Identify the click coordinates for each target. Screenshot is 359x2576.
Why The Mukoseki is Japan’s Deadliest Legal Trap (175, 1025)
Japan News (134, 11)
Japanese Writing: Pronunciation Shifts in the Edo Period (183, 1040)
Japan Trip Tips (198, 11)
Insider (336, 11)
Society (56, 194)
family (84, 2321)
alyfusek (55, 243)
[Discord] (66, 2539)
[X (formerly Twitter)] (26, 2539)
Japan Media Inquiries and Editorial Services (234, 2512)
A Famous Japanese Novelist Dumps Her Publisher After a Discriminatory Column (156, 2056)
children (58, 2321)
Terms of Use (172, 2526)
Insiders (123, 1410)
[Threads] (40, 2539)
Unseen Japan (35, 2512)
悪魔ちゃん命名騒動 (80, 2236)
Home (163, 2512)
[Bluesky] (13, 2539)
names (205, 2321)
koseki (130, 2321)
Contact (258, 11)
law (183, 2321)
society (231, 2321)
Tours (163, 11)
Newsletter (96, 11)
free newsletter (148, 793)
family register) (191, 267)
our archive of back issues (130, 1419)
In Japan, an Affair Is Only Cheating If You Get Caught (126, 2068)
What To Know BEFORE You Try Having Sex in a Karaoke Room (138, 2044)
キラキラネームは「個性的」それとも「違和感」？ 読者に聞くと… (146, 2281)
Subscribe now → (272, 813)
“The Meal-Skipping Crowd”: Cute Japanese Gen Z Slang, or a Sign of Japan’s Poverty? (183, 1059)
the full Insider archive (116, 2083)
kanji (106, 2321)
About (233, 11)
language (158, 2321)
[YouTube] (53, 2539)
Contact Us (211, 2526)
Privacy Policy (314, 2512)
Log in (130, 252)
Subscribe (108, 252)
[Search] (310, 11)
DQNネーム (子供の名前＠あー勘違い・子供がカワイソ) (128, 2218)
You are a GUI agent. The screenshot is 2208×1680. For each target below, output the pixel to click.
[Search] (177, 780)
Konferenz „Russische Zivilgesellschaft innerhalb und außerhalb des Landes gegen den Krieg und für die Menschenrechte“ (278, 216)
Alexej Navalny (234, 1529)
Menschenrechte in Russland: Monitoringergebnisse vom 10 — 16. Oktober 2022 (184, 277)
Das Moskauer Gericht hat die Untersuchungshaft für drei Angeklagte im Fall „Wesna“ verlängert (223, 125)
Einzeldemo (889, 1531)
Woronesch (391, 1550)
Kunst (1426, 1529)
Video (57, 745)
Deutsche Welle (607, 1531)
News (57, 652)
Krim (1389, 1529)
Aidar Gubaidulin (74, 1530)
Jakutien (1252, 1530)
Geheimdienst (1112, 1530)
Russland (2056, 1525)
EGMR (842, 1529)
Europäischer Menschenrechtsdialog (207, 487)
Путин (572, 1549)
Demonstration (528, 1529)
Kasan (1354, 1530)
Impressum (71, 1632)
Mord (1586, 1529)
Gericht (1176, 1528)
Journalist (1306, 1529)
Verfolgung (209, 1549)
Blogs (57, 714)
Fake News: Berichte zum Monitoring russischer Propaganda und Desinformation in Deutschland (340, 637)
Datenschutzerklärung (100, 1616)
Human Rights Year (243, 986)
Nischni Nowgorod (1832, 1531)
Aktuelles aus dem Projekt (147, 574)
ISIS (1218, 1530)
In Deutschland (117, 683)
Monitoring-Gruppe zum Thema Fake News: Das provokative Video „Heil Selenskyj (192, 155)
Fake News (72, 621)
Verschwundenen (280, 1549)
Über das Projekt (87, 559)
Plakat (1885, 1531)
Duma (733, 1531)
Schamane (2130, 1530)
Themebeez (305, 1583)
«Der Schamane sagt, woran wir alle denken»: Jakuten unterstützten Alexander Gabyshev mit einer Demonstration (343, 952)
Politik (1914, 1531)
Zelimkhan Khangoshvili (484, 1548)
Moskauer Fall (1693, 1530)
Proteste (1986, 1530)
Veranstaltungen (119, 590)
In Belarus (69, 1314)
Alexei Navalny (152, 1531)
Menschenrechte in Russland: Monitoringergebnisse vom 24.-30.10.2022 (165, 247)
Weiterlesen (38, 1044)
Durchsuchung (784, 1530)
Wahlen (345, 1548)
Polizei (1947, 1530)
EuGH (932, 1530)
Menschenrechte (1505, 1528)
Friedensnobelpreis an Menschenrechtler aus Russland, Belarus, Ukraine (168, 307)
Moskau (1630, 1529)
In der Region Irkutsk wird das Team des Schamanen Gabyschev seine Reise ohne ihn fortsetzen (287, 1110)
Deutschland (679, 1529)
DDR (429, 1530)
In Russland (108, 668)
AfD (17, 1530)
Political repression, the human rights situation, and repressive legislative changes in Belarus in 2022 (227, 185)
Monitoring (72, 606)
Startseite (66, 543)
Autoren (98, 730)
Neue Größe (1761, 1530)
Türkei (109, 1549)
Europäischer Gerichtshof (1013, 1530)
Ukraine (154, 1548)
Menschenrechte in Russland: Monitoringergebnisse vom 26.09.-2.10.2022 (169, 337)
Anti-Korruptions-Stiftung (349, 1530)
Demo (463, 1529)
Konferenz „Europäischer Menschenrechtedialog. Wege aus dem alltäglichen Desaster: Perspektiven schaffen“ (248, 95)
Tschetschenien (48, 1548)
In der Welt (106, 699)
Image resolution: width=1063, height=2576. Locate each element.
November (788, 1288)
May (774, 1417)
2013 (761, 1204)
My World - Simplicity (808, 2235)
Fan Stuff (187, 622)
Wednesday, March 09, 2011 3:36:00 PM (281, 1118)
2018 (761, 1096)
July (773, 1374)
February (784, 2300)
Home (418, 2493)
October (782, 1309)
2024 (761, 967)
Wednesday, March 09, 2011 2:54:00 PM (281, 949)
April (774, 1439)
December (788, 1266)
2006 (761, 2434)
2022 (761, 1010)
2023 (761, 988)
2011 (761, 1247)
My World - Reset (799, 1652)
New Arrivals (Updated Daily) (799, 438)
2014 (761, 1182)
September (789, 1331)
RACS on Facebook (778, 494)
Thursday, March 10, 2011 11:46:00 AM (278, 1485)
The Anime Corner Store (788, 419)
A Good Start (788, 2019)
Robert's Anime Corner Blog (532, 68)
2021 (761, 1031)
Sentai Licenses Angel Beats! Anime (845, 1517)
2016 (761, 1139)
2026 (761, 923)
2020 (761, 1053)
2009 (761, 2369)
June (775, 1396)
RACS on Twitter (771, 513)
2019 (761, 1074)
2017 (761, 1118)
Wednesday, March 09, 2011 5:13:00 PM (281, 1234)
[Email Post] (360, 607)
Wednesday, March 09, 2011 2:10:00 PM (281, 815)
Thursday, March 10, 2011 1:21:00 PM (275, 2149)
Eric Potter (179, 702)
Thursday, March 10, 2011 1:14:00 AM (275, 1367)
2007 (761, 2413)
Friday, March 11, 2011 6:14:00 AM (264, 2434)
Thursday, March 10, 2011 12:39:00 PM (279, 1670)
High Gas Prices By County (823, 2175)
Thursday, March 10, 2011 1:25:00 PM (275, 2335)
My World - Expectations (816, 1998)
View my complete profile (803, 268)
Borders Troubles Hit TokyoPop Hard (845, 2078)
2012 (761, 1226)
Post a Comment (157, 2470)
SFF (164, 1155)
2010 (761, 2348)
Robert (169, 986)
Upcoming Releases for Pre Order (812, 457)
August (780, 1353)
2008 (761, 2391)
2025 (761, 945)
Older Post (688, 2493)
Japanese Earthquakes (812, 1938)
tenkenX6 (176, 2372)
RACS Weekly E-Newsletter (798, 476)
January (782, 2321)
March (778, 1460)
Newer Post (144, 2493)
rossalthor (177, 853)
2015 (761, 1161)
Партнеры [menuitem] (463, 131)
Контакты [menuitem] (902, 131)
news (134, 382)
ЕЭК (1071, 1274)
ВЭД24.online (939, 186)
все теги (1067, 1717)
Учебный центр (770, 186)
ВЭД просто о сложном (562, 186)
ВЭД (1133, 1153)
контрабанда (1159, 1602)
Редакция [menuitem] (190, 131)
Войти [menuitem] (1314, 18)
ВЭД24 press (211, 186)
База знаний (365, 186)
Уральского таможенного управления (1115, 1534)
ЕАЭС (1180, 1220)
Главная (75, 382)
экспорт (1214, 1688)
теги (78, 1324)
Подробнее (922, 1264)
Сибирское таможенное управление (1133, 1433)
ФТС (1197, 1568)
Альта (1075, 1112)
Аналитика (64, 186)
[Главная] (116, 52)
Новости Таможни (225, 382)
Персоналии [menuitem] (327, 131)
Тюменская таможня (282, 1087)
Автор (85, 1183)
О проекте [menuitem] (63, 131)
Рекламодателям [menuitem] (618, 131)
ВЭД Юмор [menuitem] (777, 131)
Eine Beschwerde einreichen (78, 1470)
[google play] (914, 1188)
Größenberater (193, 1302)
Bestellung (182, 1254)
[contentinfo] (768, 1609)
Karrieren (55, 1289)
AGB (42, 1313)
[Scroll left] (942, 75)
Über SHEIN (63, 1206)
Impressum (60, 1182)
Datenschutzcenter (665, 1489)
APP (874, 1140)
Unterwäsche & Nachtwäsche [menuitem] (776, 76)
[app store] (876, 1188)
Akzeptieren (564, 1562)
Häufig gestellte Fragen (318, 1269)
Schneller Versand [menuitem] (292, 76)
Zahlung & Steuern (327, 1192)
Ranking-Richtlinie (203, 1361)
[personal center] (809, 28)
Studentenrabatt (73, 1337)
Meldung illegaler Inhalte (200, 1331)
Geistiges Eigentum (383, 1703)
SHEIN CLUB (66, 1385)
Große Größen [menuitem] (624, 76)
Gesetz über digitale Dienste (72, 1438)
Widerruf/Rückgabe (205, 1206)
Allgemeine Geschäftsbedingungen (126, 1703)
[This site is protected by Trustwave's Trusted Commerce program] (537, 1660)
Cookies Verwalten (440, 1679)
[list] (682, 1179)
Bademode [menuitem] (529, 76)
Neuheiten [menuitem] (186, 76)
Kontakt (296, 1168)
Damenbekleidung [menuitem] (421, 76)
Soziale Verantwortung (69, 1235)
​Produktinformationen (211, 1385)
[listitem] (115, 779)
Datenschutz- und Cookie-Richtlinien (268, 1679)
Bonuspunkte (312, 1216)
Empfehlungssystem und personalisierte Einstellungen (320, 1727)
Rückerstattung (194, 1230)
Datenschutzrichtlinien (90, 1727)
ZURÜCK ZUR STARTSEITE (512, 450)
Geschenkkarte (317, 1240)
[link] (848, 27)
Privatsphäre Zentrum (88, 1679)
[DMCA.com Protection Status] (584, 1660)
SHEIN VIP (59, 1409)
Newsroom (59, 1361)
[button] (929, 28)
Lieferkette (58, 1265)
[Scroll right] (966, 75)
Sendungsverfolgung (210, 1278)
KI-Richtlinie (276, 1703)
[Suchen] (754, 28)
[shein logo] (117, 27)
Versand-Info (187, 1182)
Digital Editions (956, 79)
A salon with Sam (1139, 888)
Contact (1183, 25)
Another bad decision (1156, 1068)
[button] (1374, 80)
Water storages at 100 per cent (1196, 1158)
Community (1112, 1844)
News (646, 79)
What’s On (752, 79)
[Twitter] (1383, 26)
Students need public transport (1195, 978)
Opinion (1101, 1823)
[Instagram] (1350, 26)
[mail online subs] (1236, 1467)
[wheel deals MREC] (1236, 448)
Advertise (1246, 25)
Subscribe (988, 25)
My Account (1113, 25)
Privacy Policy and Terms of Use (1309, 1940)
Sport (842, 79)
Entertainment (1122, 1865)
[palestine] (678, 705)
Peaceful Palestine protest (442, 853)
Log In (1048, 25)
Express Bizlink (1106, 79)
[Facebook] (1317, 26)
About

* Description of the task *
Give back, unchanged, the run of lines in the listing above that begins at the line containing "Geschenkkarte (317, 1240)" and ends at the line containing "[button] (1374, 80)", both included.

* Solved problem *
Geschenkkarte (317, 1240)
[link] (848, 27)
Privatsphäre Zentrum (88, 1679)
[DMCA.com Protection Status] (584, 1660)
SHEIN VIP (59, 1409)
Newsroom (59, 1361)
[button] (929, 28)
Lieferkette (58, 1265)
[Scroll right] (966, 75)
Sendungsverfolgung (210, 1278)
KI-Richtlinie (276, 1703)
[Suchen] (754, 28)
[shein logo] (117, 27)
Versand-Info (187, 1182)
Digital Editions (956, 79)
A salon with Sam (1139, 888)
Contact (1183, 25)
Another bad decision (1156, 1068)
[button] (1374, 80)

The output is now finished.